**Exercise instructions**. After locating the line with "Screen dimensions: 1568x713" in the entries below, output it and each following line up to and including the line with "The image size is (1568, 592).", exactly and without pictures.

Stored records

◆ ◆ ◆ ◆ ◆

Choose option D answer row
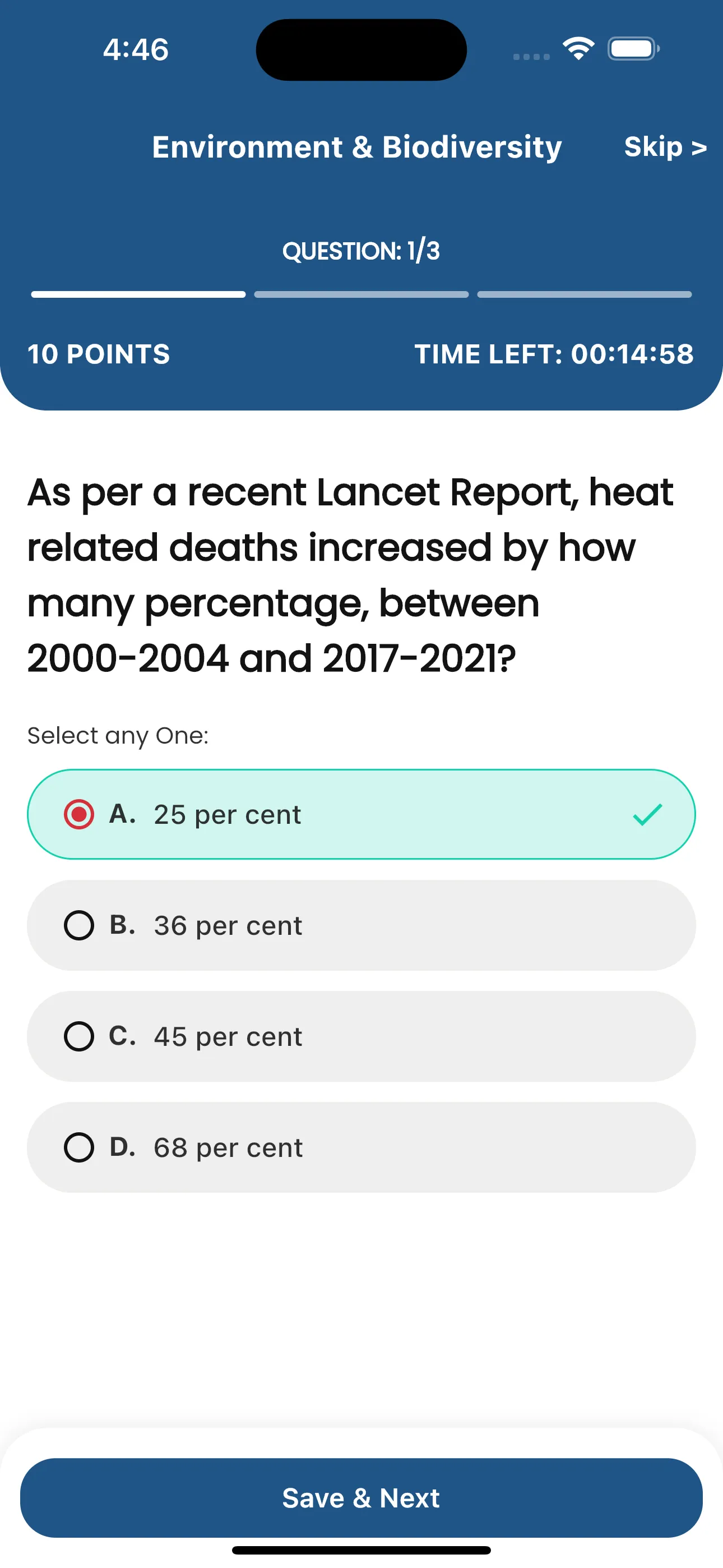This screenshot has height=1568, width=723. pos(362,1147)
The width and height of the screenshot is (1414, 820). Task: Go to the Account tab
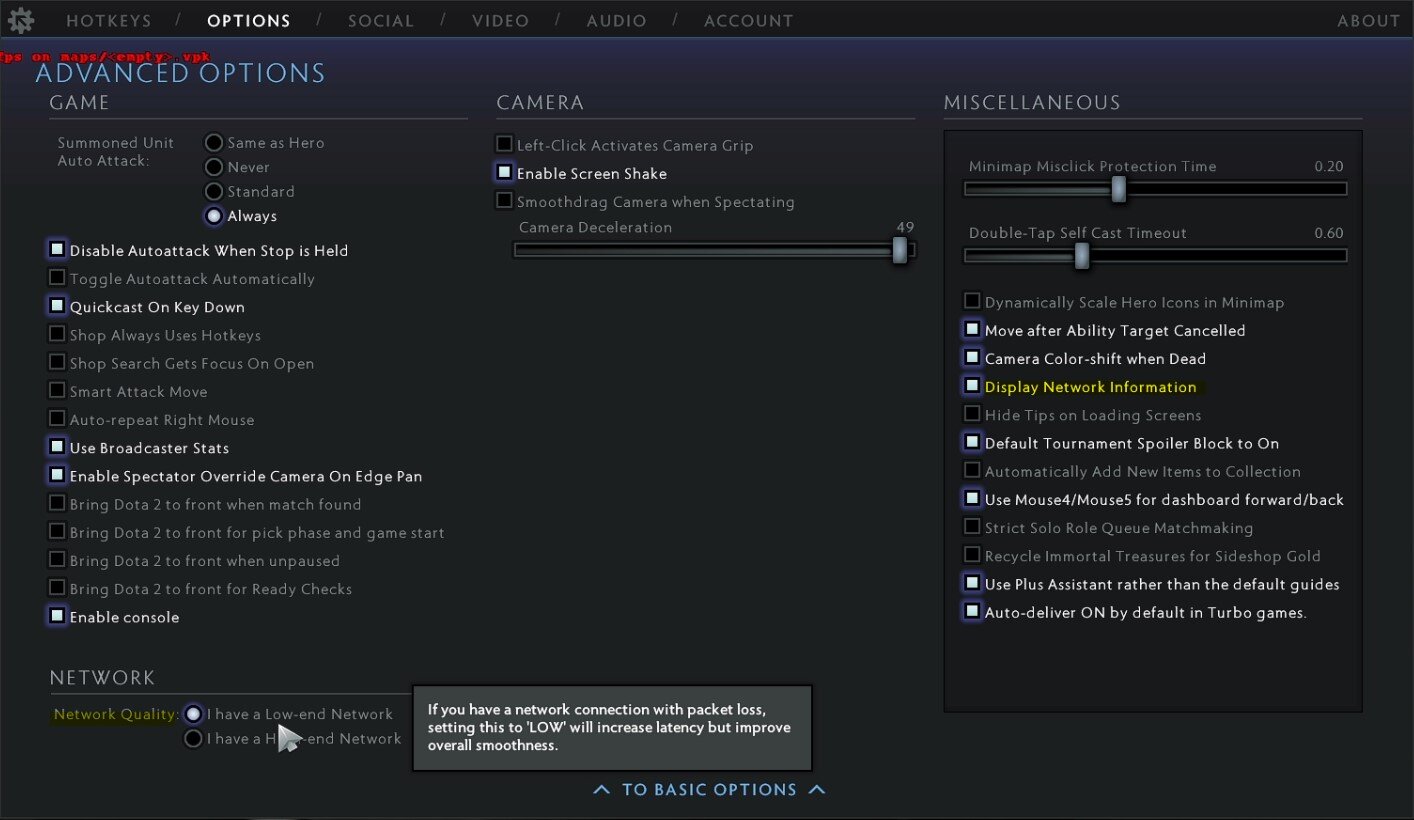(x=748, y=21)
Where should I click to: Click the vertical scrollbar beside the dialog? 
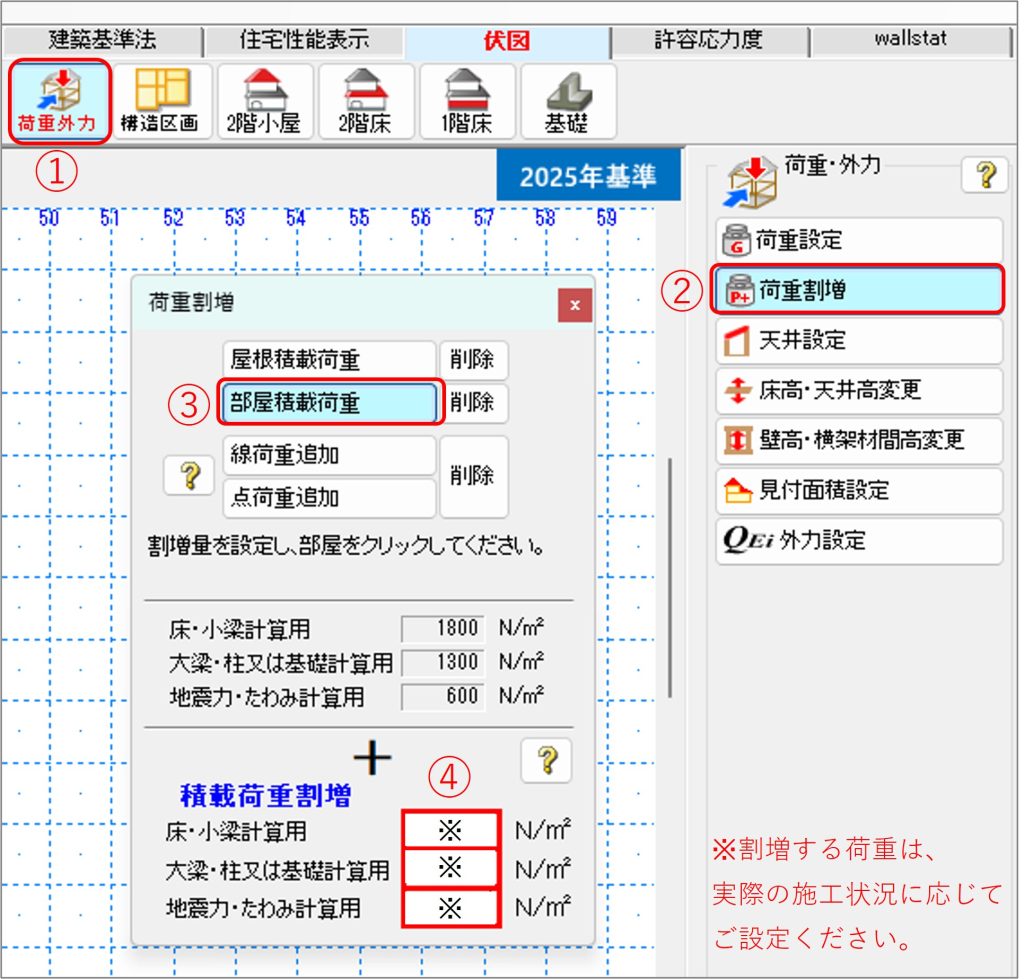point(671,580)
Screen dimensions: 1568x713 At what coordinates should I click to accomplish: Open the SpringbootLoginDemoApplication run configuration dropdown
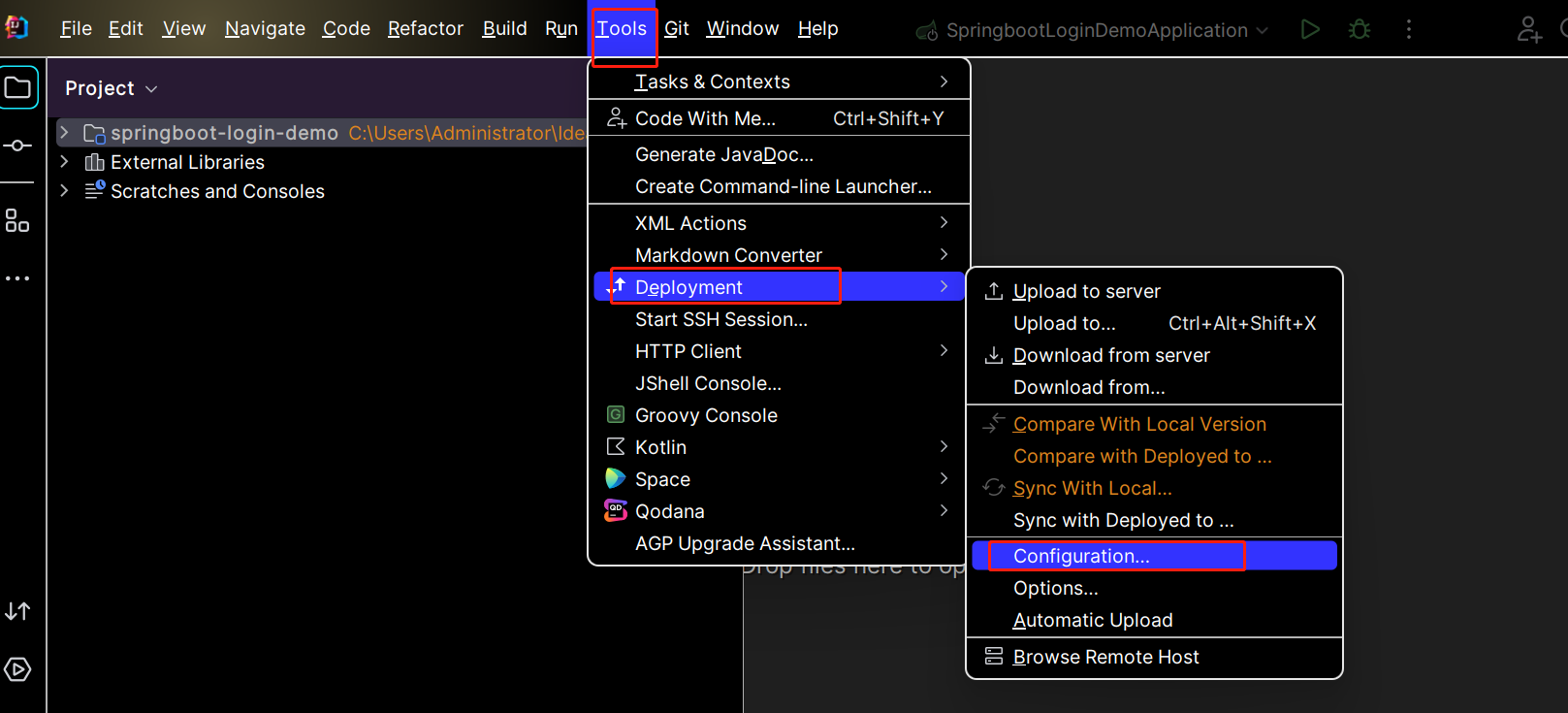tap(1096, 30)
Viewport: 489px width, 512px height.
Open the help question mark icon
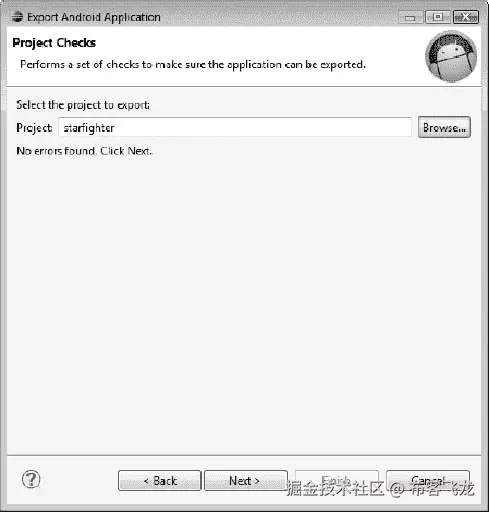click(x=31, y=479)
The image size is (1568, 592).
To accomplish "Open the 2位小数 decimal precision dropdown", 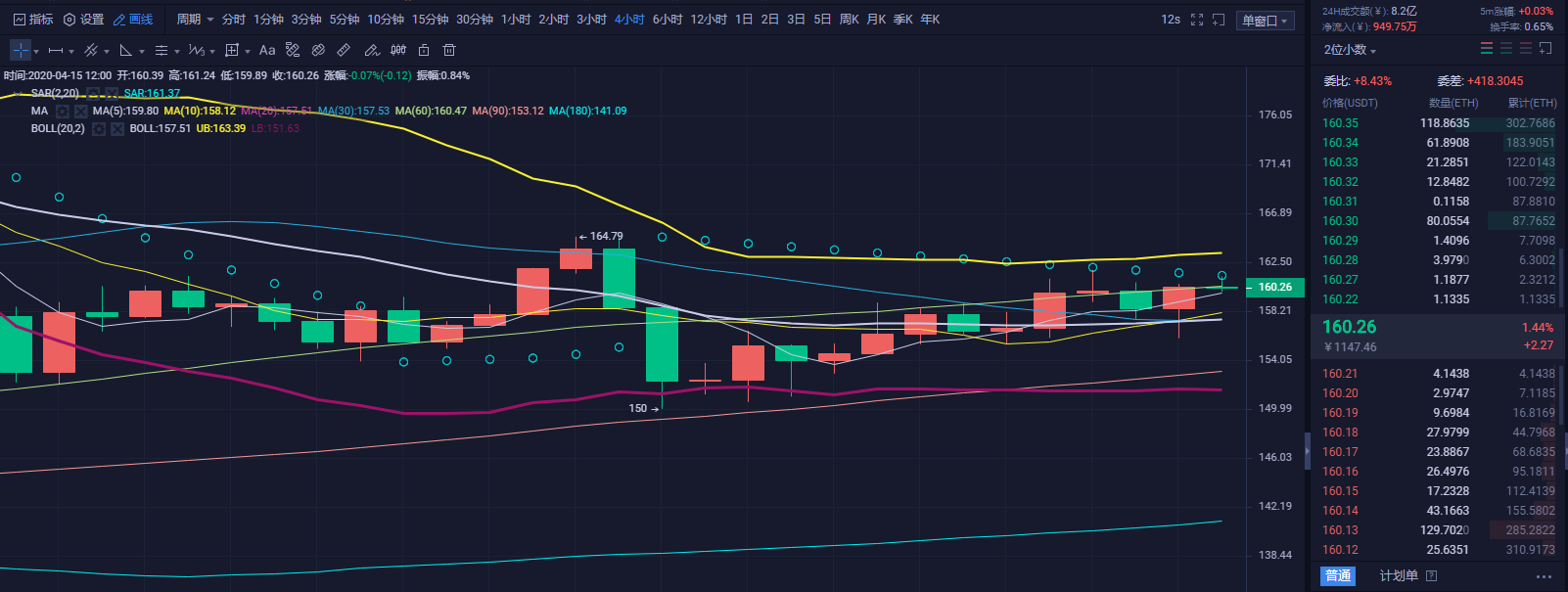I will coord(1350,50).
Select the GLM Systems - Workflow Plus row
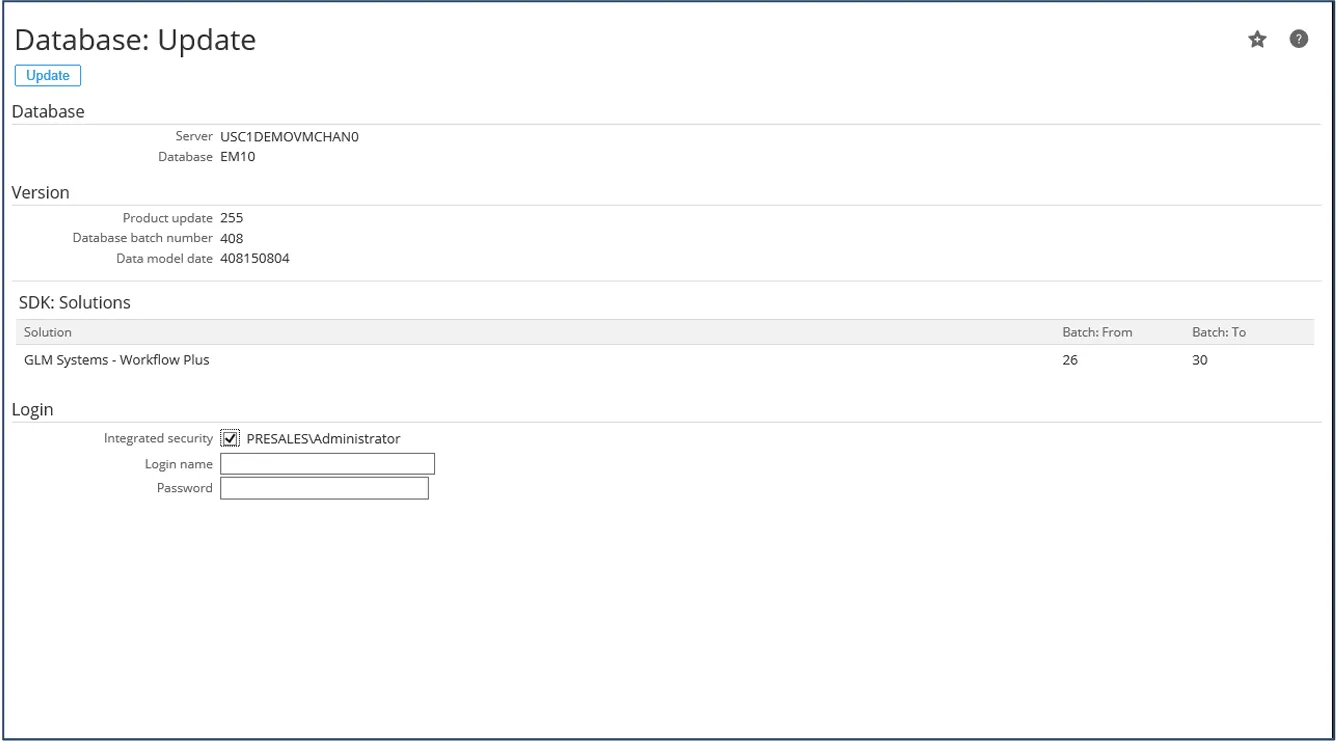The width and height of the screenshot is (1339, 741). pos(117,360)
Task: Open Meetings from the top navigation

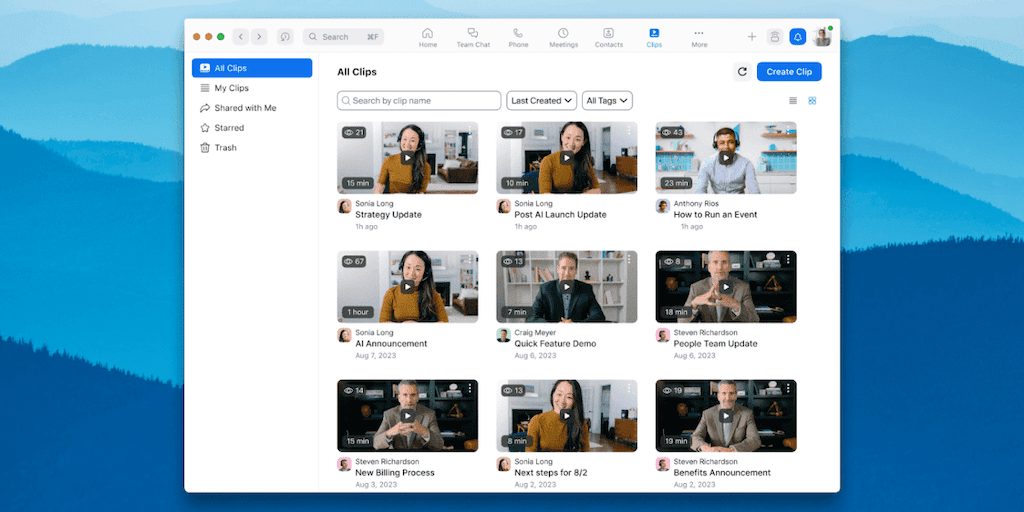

◆ ◆ ◆ ◆ ◆

**Exercise result**.
Screen dimensions: 1568x713 At what coordinates should I click to accomplish: Open the SpringbootLoginDemoApplication run configuration dropdown
tap(1096, 30)
Viewport: 489px width, 512px height.
Open the help question mark icon
click(x=31, y=479)
The image size is (1568, 592).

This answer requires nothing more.